> [Task requirements]:
Each entry must be reproduced precisely as it stands.
── Data for this exercise
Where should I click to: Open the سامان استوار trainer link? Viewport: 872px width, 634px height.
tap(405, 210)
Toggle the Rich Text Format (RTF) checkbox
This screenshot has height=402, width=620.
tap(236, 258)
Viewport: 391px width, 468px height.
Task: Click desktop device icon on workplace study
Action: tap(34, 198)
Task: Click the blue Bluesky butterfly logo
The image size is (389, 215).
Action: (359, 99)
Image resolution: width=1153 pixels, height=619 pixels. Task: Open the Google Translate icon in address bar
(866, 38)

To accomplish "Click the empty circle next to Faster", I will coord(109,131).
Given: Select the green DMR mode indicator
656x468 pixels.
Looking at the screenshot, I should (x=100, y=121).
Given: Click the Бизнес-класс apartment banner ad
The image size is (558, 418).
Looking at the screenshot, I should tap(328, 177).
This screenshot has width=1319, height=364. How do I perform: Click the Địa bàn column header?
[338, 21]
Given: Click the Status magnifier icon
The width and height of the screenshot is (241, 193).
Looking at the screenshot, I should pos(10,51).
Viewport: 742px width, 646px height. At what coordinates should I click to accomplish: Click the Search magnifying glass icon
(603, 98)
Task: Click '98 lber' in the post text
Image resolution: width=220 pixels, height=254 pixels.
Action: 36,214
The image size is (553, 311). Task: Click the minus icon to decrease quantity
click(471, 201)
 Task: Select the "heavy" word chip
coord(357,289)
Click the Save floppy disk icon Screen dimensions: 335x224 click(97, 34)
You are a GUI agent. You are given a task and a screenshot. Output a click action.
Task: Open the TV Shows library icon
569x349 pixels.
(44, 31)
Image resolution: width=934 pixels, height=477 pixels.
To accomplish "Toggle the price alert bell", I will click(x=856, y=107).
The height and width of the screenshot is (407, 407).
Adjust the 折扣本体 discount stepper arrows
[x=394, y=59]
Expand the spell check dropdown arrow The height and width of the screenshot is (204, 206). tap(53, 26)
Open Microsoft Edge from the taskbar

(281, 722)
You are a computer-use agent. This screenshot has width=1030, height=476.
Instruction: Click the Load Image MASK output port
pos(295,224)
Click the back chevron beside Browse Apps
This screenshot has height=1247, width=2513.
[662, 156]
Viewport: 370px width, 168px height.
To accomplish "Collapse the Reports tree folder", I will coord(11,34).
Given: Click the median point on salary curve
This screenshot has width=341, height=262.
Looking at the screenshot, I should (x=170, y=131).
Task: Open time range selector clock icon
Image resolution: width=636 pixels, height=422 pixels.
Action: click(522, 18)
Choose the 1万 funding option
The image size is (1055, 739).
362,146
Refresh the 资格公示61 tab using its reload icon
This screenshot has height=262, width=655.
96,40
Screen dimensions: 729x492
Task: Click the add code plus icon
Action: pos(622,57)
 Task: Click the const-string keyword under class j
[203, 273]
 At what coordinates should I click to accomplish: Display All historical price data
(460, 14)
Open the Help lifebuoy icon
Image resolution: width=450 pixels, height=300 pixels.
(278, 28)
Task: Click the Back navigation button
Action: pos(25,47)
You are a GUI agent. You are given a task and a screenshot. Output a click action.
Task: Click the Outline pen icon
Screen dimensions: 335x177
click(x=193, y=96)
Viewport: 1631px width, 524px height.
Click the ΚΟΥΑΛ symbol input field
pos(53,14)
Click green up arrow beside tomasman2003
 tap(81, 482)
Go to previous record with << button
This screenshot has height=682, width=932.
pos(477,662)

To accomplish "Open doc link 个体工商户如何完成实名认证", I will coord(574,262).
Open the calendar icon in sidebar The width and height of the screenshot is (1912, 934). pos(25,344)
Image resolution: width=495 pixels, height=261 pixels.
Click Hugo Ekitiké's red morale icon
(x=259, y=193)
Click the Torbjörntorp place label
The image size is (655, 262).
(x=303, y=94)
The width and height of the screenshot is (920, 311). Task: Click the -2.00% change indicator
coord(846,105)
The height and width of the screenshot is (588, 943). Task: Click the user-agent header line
────
> [Expected answer]:
Where should I click to: Open the سامان استوار trainer link? Viewport: 872px width, 634px height.
tap(405, 210)
Toggle the Rich Text Format (RTF) checkbox
This screenshot has height=402, width=620.
tap(236, 258)
Viewport: 391px width, 468px height.
Task: Click desktop device icon on workplace study
Action: tap(34, 198)
Task: Click the blue Bluesky butterfly logo
The image size is (389, 215).
Action: (359, 99)
Image resolution: width=1153 pixels, height=619 pixels. Task: Open the Google Translate icon in address bar
(866, 38)

To accomplish "Click the empty circle next to Faster", I will coord(109,131).
Given: Select the green DMR mode indicator
656x468 pixels.
Looking at the screenshot, I should (x=100, y=121).
Given: Click the Бизнес-класс apartment banner ad
The image size is (558, 418).
Looking at the screenshot, I should tap(328, 177).
This screenshot has width=1319, height=364. How do I perform: Click the Địa bàn column header?
[338, 21]
Given: Click the Status magnifier icon
The width and height of the screenshot is (241, 193).
Looking at the screenshot, I should pos(10,51).
Viewport: 742px width, 646px height. At what coordinates should I click to accomplish: Click the Search magnifying glass icon
(603, 98)
Task: Click '98 lber' in the post text
Image resolution: width=220 pixels, height=254 pixels.
Action: 36,214
The image size is (553, 311). Task: Click the minus icon to decrease quantity
click(471, 201)
 Task: Select the "heavy" word chip
coord(357,289)
Click the Save floppy disk icon Screen dimensions: 335x224 click(97, 34)
You are a GUI agent. You are given a task and a screenshot. Output a click action.
Task: Open the TV Shows library icon
569x349 pixels.
(44, 31)
Image resolution: width=934 pixels, height=477 pixels.
To accomplish "Toggle the price alert bell", I will click(x=856, y=107).
The height and width of the screenshot is (407, 407).
Adjust the 折扣本体 discount stepper arrows
[x=394, y=59]
Expand the spell check dropdown arrow The height and width of the screenshot is (204, 206). tap(53, 26)
Open Microsoft Edge from the taskbar

(281, 722)
You are a computer-use agent. This screenshot has width=1030, height=476.
Instruction: Click the Load Image MASK output port
pos(295,224)
Click the back chevron beside Browse Apps
This screenshot has height=1247, width=2513.
[662, 156]
Viewport: 370px width, 168px height.
To accomplish "Collapse the Reports tree folder", I will coord(11,34).
Given: Click the median point on salary curve
This screenshot has width=341, height=262.
Looking at the screenshot, I should (x=170, y=131).
Task: Open time range selector clock icon
Image resolution: width=636 pixels, height=422 pixels.
Action: click(522, 18)
Choose the 1万 funding option
The image size is (1055, 739).
362,146
Refresh the 资格公示61 tab using its reload icon
This screenshot has height=262, width=655.
96,40
Screen dimensions: 729x492
Task: Click the add code plus icon
Action: pos(622,57)
 Task: Click the const-string keyword under class j
[203, 273]
 At what coordinates should I click to accomplish: Display All historical price data
(460, 14)
Open the Help lifebuoy icon
Image resolution: width=450 pixels, height=300 pixels.
(278, 28)
Task: Click the Back navigation button
Action: pos(25,47)
You are a GUI agent. You are given a task and a screenshot. Output a click action.
Task: Click the Outline pen icon
Screen dimensions: 335x177
click(x=193, y=96)
Viewport: 1631px width, 524px height.
Click the ΚΟΥΑΛ symbol input field
pos(53,14)
Click green up arrow beside tomasman2003
 tap(81, 482)
Go to previous record with << button
This screenshot has height=682, width=932.
pos(477,662)

To accomplish "Open doc link 个体工商户如何完成实名认证", I will coord(574,262).
Open the calendar icon in sidebar The width and height of the screenshot is (1912, 934). pos(25,344)
Image resolution: width=495 pixels, height=261 pixels.
Click Hugo Ekitiké's red morale icon
(x=259, y=193)
Click the Torbjörntorp place label
The image size is (655, 262).
(x=303, y=94)
The width and height of the screenshot is (920, 311). Task: Click the -2.00% change indicator
coord(846,105)
The height and width of the screenshot is (588, 943). Task: Click the user-agent header line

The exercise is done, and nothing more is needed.